— begin EXTRACTED TEXT —

Category Archives: Engine

If you haven't read anything of mine on measuring intake restriction, you'll want to read this series first before you read this.

A subscriber, John Marlow, recently submitted a question that I thought I'd take a few moments this week to talk about. I also saw a similar question out on one of the forums that had linked to an article here so I figured it was worth talking about.

"Why not just measure intake restriction using an OBDII tool to read MAF (Mass Air Flow Sensor) values (on cars equipped with a MAF) and determine if flow is better that way?" -- John Marlow, Topeka, KS

Digital Differential Pressure Meter

Thanks John for your question!

This is actually really good thinking and using the MAF to see if a modification helped or not would be better than the "butt dyno", but I still lean on the differential pressure meter for some reasons I'll discuss in this article.

— end EXTRACTED TEXT —
— begin DATA PROVIDED —

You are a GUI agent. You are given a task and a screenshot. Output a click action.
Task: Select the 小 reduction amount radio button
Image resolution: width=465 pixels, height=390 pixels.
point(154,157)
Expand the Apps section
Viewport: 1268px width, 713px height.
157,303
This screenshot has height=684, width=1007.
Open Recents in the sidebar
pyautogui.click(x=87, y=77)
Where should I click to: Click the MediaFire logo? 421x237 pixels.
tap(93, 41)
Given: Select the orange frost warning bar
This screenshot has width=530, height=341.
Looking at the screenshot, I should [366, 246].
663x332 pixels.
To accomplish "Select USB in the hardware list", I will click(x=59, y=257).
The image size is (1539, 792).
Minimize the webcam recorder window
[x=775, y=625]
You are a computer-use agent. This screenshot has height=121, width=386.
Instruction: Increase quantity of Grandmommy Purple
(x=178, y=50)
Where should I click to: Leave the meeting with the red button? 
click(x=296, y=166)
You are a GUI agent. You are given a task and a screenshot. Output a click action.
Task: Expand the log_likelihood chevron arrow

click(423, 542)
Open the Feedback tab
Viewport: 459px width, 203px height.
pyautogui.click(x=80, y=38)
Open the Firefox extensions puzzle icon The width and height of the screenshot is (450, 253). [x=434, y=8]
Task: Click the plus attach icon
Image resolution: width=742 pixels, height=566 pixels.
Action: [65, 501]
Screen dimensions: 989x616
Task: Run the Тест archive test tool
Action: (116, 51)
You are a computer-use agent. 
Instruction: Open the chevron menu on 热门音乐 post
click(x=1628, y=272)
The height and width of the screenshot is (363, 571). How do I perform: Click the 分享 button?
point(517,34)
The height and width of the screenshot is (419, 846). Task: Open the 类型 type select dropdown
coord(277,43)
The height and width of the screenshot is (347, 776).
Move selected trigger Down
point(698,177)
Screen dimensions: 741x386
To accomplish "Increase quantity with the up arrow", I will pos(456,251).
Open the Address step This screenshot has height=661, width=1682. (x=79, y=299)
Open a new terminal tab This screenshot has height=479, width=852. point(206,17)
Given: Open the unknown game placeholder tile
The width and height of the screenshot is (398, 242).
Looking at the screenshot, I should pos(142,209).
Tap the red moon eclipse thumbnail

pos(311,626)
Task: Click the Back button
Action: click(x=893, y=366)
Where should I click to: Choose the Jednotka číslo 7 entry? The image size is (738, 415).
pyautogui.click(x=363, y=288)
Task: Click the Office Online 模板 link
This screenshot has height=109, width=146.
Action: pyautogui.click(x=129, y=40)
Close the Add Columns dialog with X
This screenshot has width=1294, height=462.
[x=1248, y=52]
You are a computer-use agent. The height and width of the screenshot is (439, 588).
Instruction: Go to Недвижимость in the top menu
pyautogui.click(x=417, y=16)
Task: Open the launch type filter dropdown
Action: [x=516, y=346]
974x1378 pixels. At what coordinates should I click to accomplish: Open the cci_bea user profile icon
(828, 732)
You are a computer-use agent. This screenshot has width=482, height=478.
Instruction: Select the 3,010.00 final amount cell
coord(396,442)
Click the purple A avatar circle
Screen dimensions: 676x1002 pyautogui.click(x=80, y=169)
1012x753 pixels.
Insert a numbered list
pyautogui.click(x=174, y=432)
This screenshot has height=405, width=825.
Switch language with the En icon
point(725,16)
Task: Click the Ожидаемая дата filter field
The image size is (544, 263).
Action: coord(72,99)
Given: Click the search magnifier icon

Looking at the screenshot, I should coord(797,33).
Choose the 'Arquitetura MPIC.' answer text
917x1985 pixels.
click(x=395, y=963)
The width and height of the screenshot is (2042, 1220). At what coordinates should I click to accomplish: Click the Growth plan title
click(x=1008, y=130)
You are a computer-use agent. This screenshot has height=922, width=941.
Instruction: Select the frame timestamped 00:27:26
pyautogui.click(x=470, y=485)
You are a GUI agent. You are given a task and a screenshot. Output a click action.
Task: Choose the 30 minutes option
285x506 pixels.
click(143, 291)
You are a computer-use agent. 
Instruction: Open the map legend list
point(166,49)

— end DATA PROVIDED —

TASK 1 –
Answer these questions from the article on measuring intake restriction:
(a) Who submitted the question the article discusses, and where is that person from?
(b) Which tool does the author still lean on for measuring intake restriction?
(c) What does the author say readers should read first?
TASK 2 – According to the article on measuring intake restriction, why did the author decide the subscriber's question was worth discussing? Explain in one to three sentences.
TASK 3 – Continue the article on measuring intake restriction, starting after its final sentence.
Nothing in the records is needed for this work.

TASK RESULT 1 –
(a) John Marlow, a subscriber from Topeka, KS.
(b) The differential pressure meter.
(c) The author's series on measuring intake restriction, for readers who haven't read anything of the author's on that topic.

TASK RESULT 2 – A subscriber had sent in the question, and the author also saw a similar question on a forum that linked to an article on the site. Seeing it come up in both places convinced the author it was worth talking about.

TASK RESULT 3 –
As long time readers know, I like to use a differential pressure meter (or vacuum gauge, or digital manometer) to measure restriction in the intake system to guide modifications to that system. I like to use this rather than the MAF sensor because with a differential pressure meter, I can take measurements at different points in the system while the MAF only allows an overall figure. If I want to know if a particular bend is restrictive or if the resonator box is causing the problem, I can use the DPM (differential pressure meter) to measure the pressure drop across those parts individually and figure out which is the culprit of my flow loss.

The MAF measures a few different things while differential pressure only measures pressure drop which makes MAF readings less repeatable which is important for "scientific" modification. MAF readings are also much harder to measure on a OBDI (pre-1996) car.

So let's unpack some of these points a little bit to make more sense of them.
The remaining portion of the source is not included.